Unsupervised ML KMeans Clustering Feature Engineering BERDO Decarbonization

January 13, 2026

Why 'One Size Fits All' Fails Building Decarbonization (And What to Do Instead)

Boston’s path to Net Zero is a data problem as much as an engineering one, and we can't solve new problems with the old way of doing things. By applying machine learning and clustering techniques, I've identified 9 distinct multifamily building prototypes that can move us toward decarbonization solutions that actually scale.

Graphic titled 'Decoding Boston's BERDO 2.0' featuring the Boston skyline at night with glowing blue digital data overlays and network lines.

TL;DR

Moving Beyond Averages: Instead of treating Boston’s multifamily stock as a monolith, this analysis identifies 9 distinct building prototypes based on energy, emissions, and size.
Data-Driven Archetypes: By using KMeans clustering on BERDO 2.0 and Assessors data, we moved from raw numbers to actionable “energy fingerprints”.
Scalable Decarbonization: These prototypes provide the foundation for modeling specific Energy Conservation Measure (ECM) that scale across buildings.
Actionable Insights: The study captures the diversity of the city’s building stock, separating high-efficiency outliers from historical high-intensity landmarks.

What is BERDO 2.0?

If you work in Boston real estate or building science, you’ve likely heard the acronym BERDO (Building Energy Reporting and Disclosure Ordinance).

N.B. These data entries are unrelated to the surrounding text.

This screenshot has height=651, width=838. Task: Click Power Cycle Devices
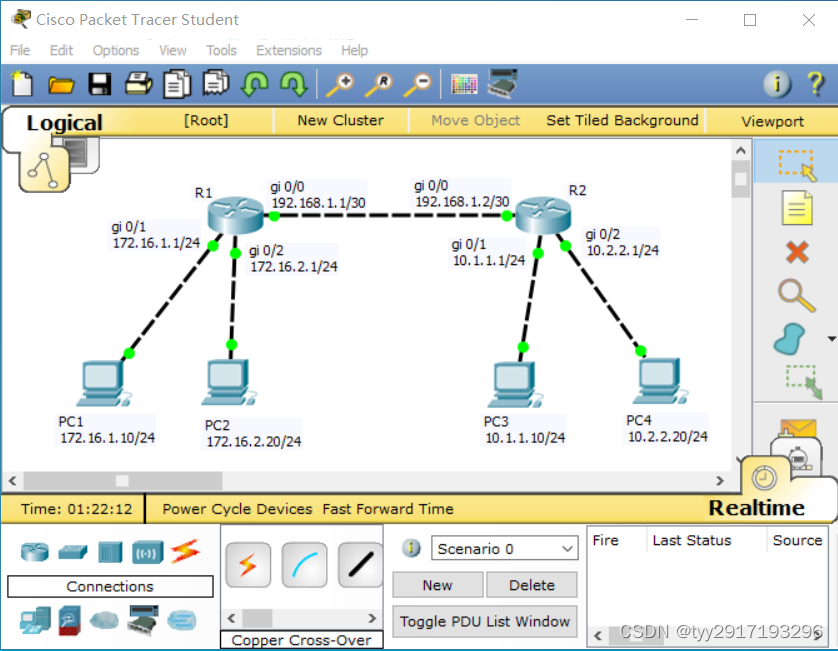[237, 509]
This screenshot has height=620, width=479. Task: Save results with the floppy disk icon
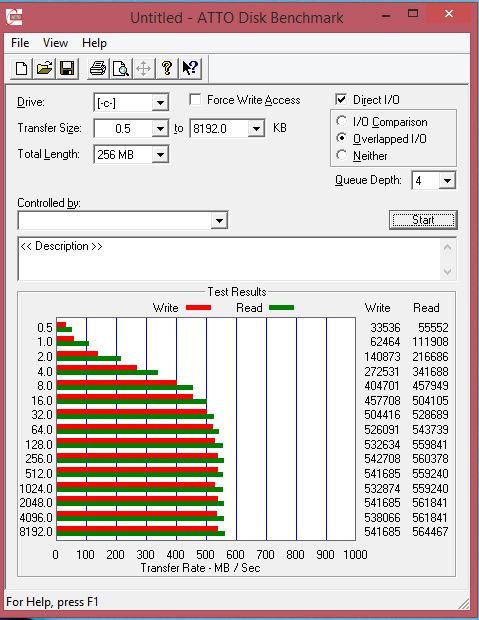click(67, 69)
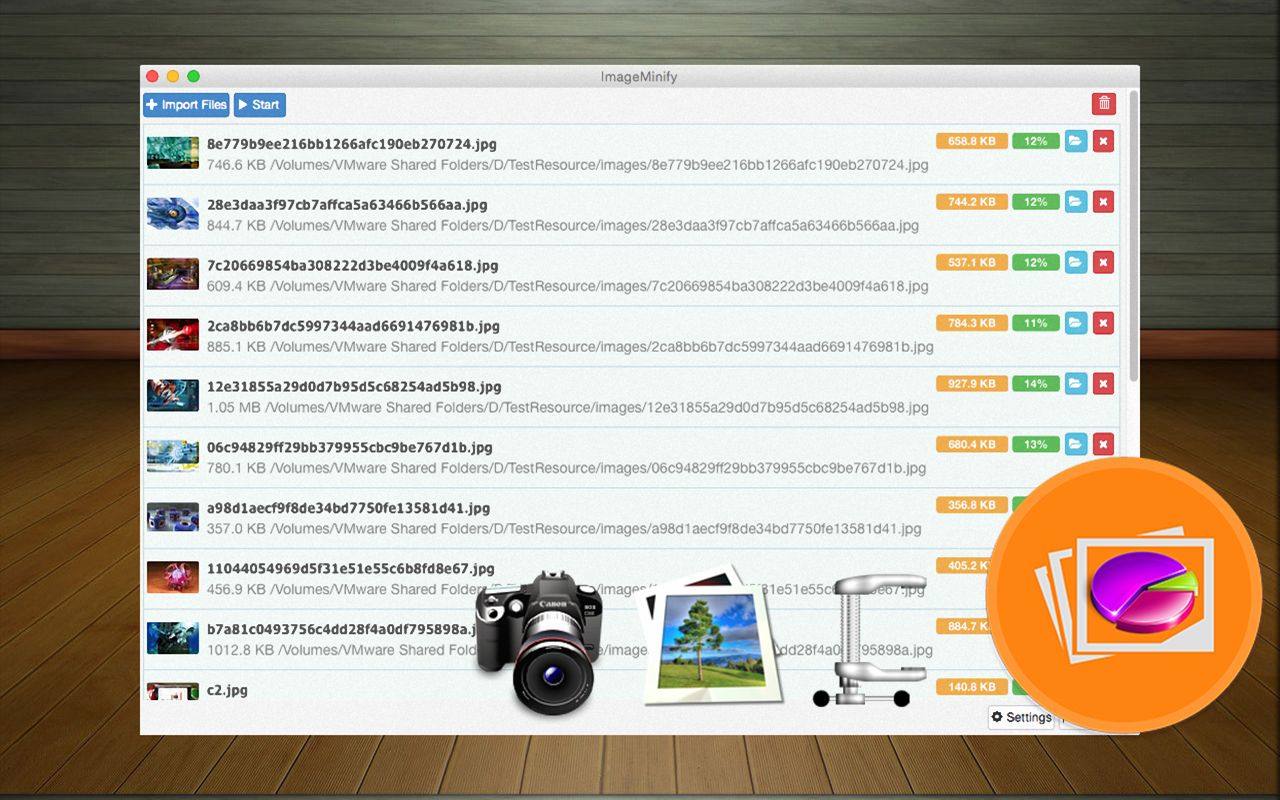This screenshot has height=800, width=1280.
Task: Click the 14% savings badge
Action: [1036, 383]
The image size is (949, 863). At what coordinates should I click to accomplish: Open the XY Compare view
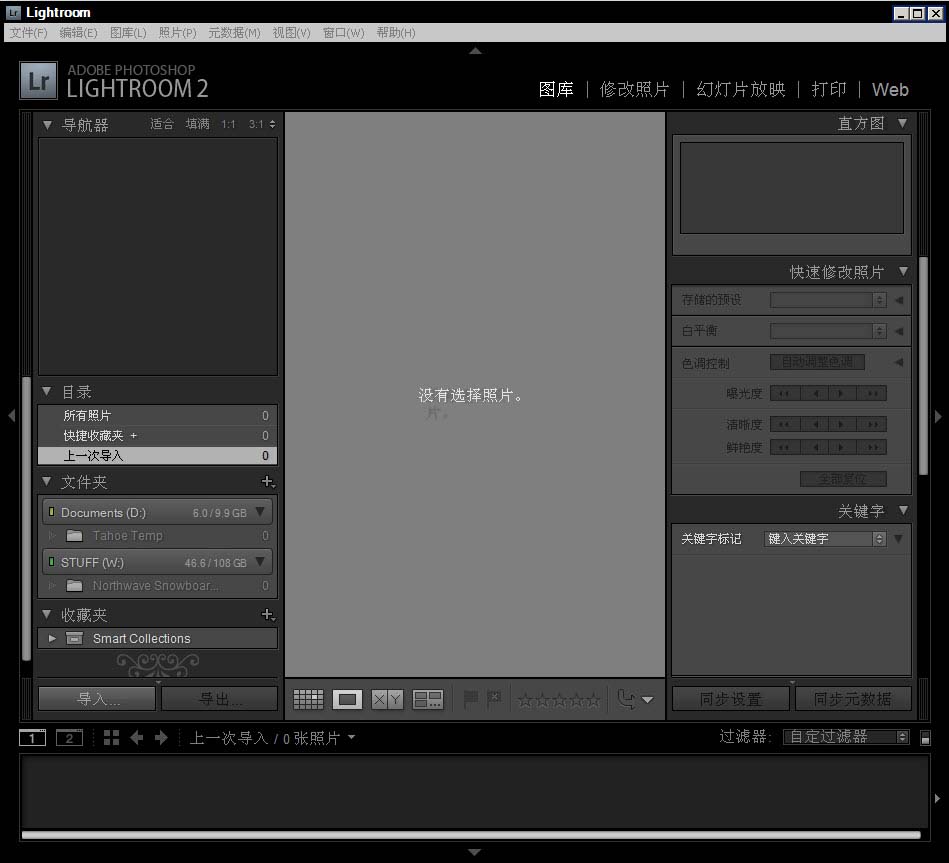[x=387, y=700]
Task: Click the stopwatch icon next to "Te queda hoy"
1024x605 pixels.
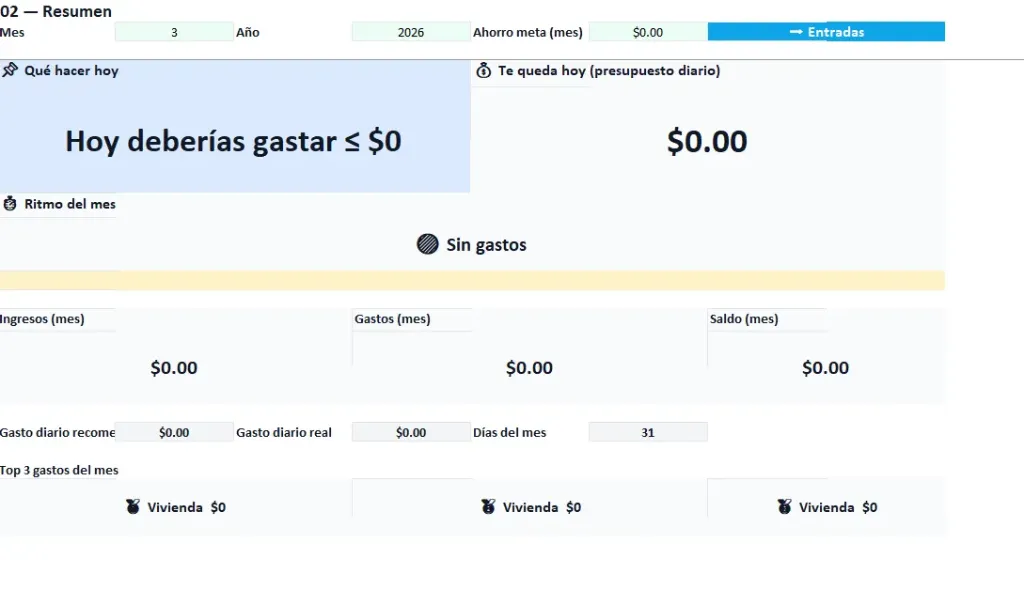Action: coord(483,71)
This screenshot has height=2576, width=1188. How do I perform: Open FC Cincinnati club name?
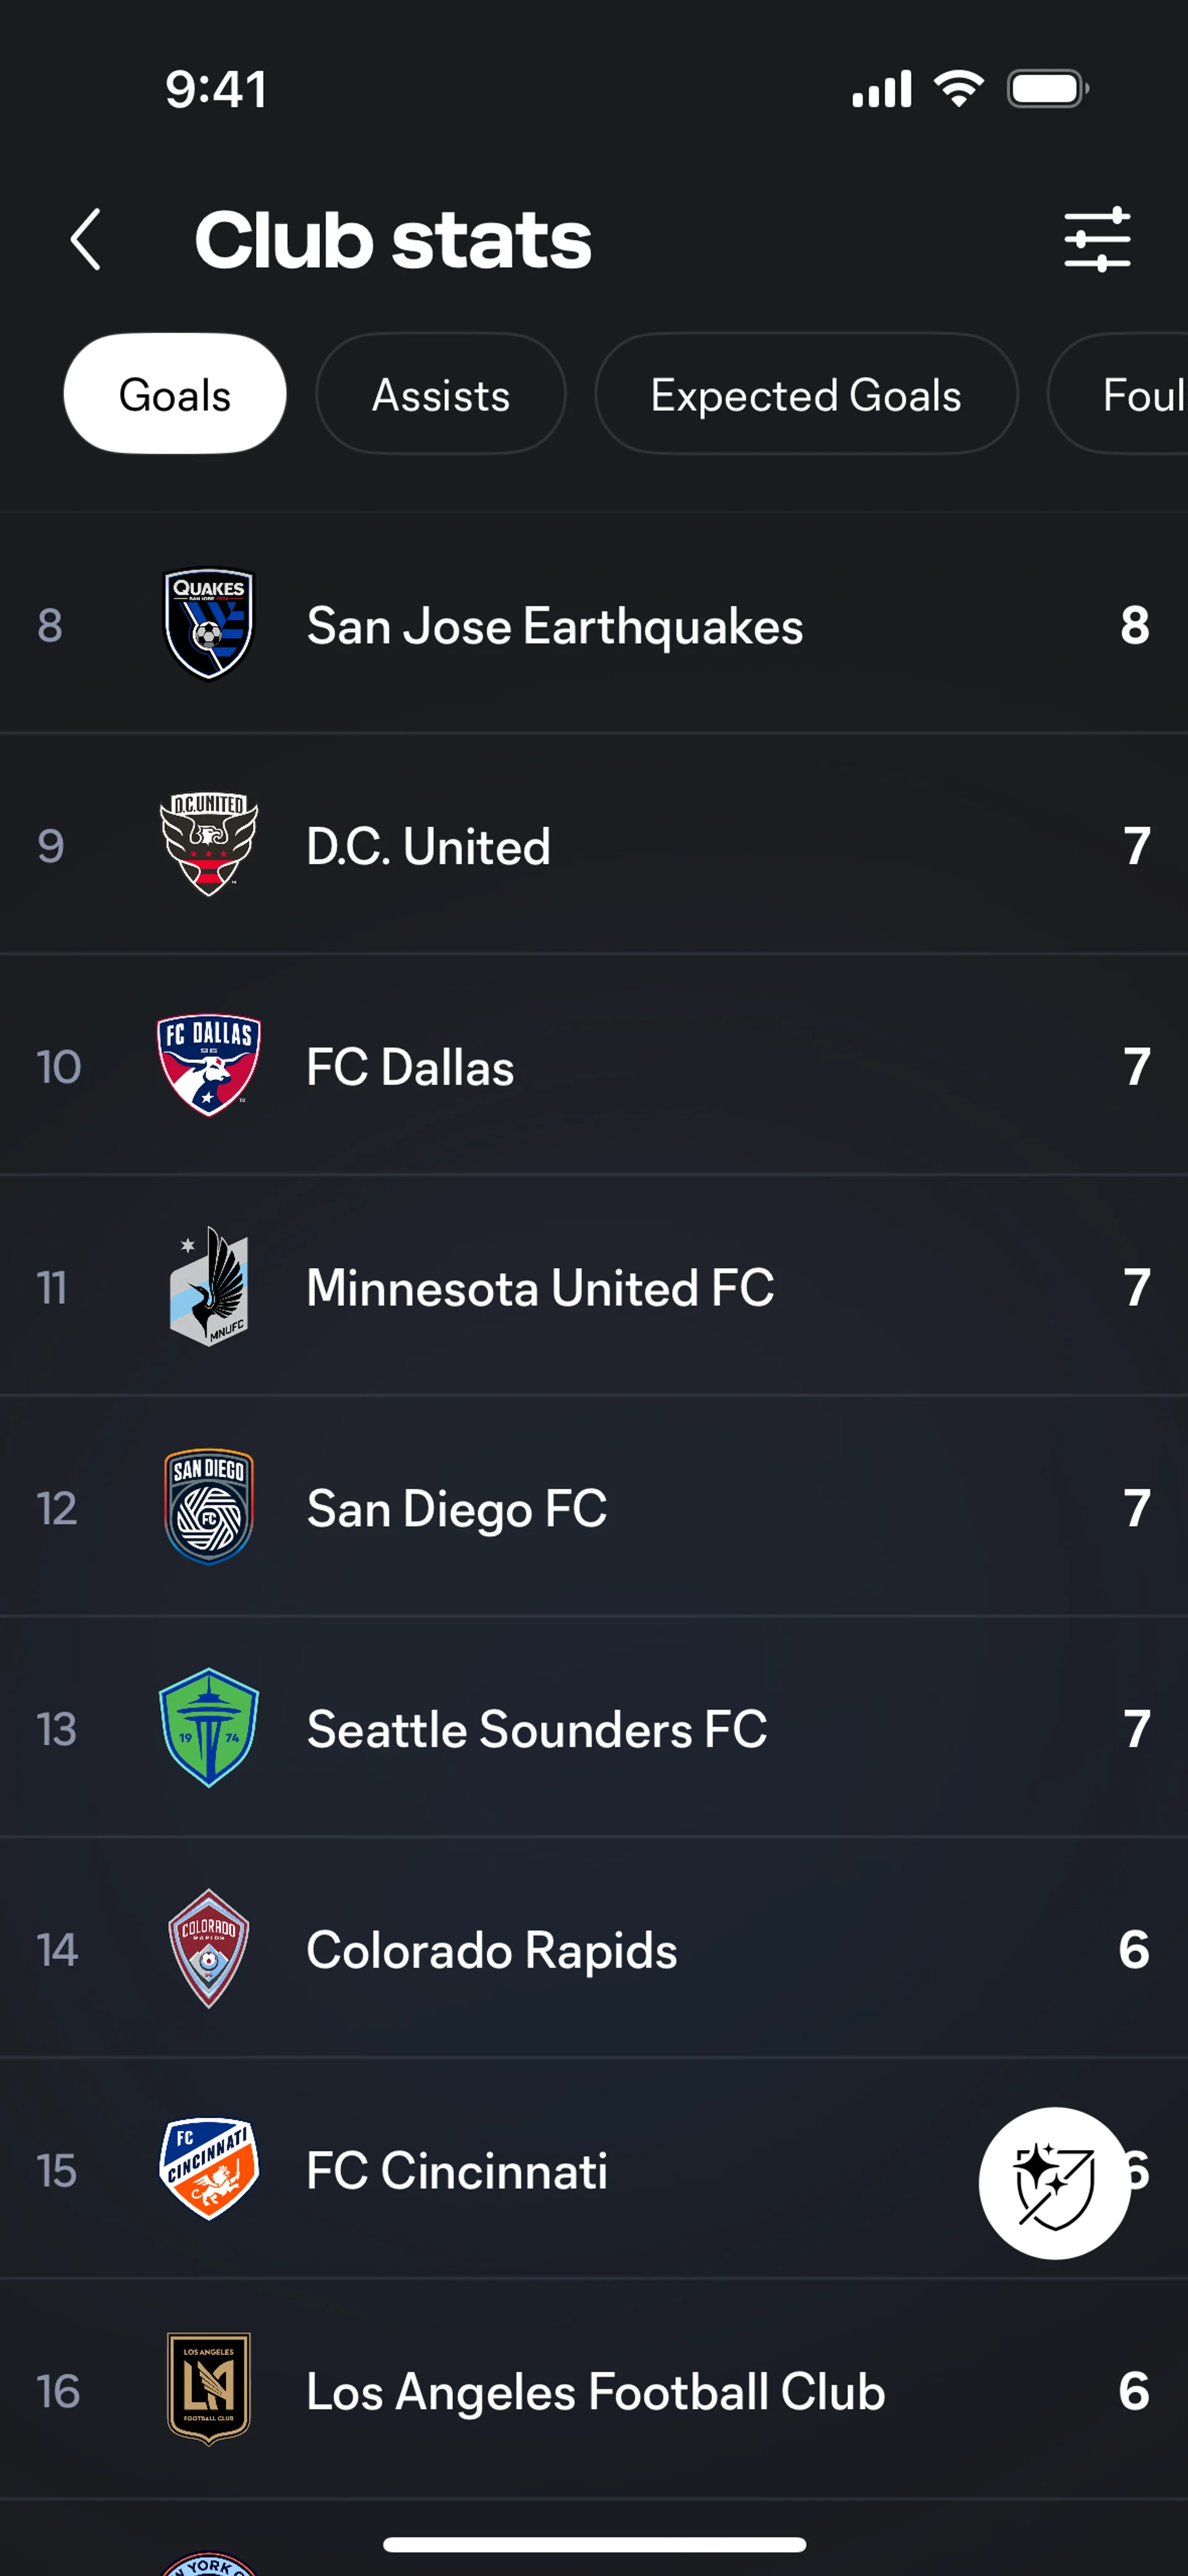click(457, 2170)
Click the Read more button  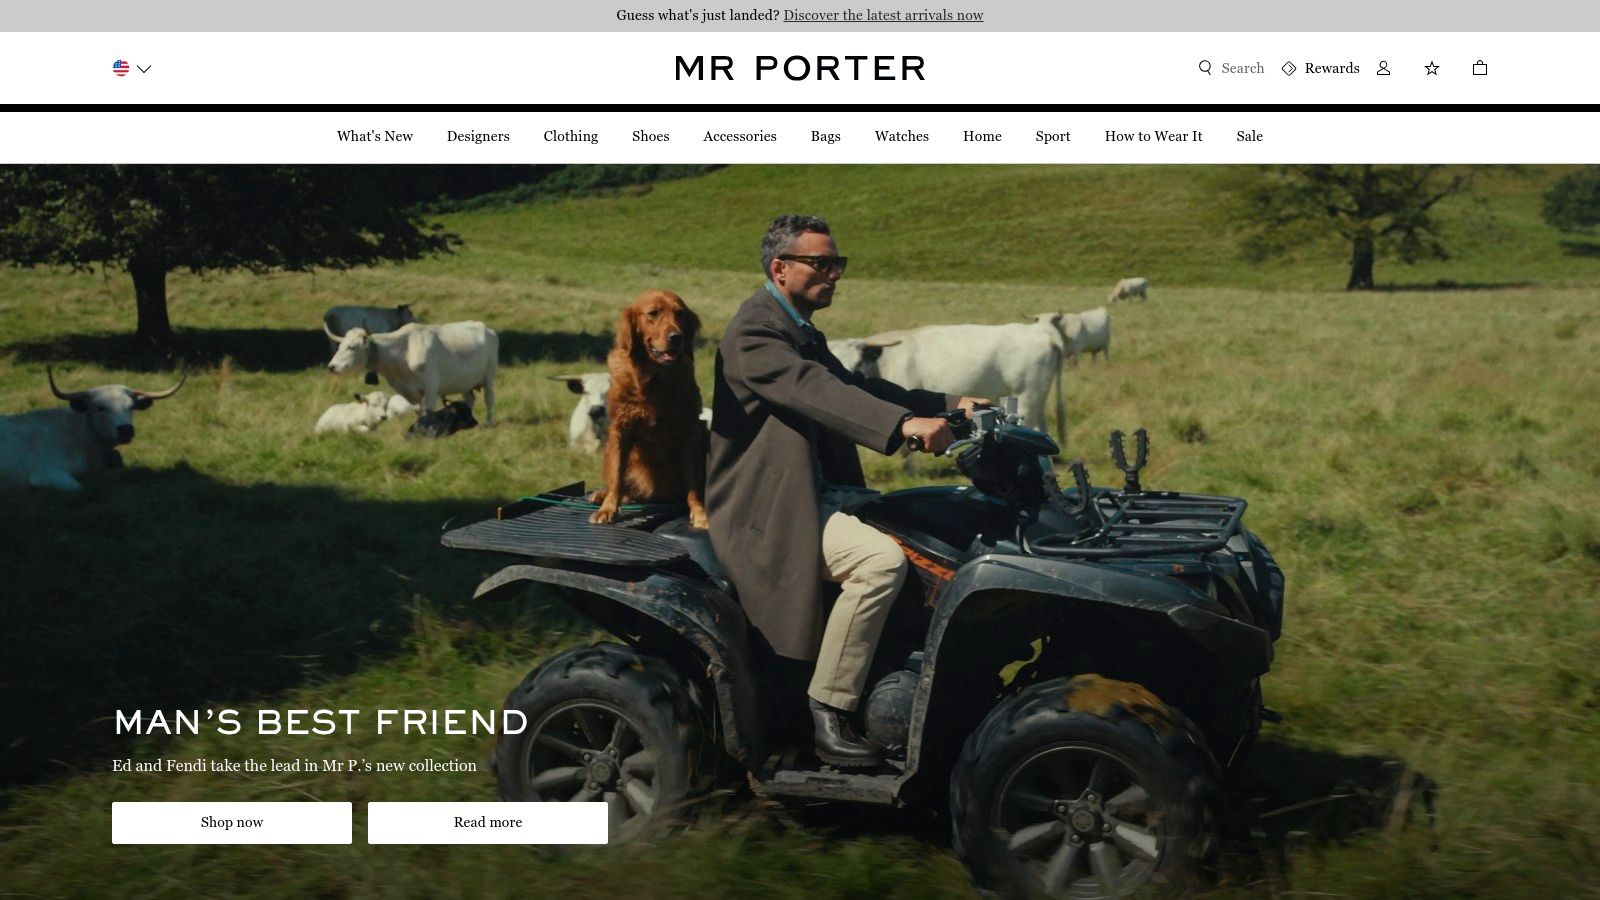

Originally passed in 2013, the updated BERDO 2.0 represents one of the most ambitious municipal climate policies in the United States.

Instead of just asking buildings to report their energy use, it mandates building owners find a path to Net Zero emissions by 2050.

Context

Buildings account for nearly 70% of Boston’s greenhouse gas emissions.

We in the AEC industry have made monumental strides in developing high-performance buildings. But to meet the city’s climate goals, we must address the existing building stock.

BERDO 2.0 sets declining emissions thresholds for non-residential and residential buildings, with significant financial implications for non-compliance.

The “Average” Trap

For owners and policymakers, the challenge is scale.

Boston has thousands of multifamily buildings alone, each with unique ages, mechanical systems, and envelopes.

Analyzing these one by one is too slow, but treating them all the same leads to inefficient “one size fits all” retrofit strategies that fail to hit targets or waste capital.

Data Science for Decarbonization

This post explore how we can use unsupervised machine learning to bridge this gap.

By clustering buildings into distinct prototype categories, we can identify which “type” of building a structure is and apply proven decarbonization scenarios at scale.

Clustering 101

To understand how we move from thousands of individual data points to nine actionable prototypes, we need to look at the mechanics of Clustering.

What is Clustering?

In the world of Machine Learning, clustering is a form of Unsupervised Learning.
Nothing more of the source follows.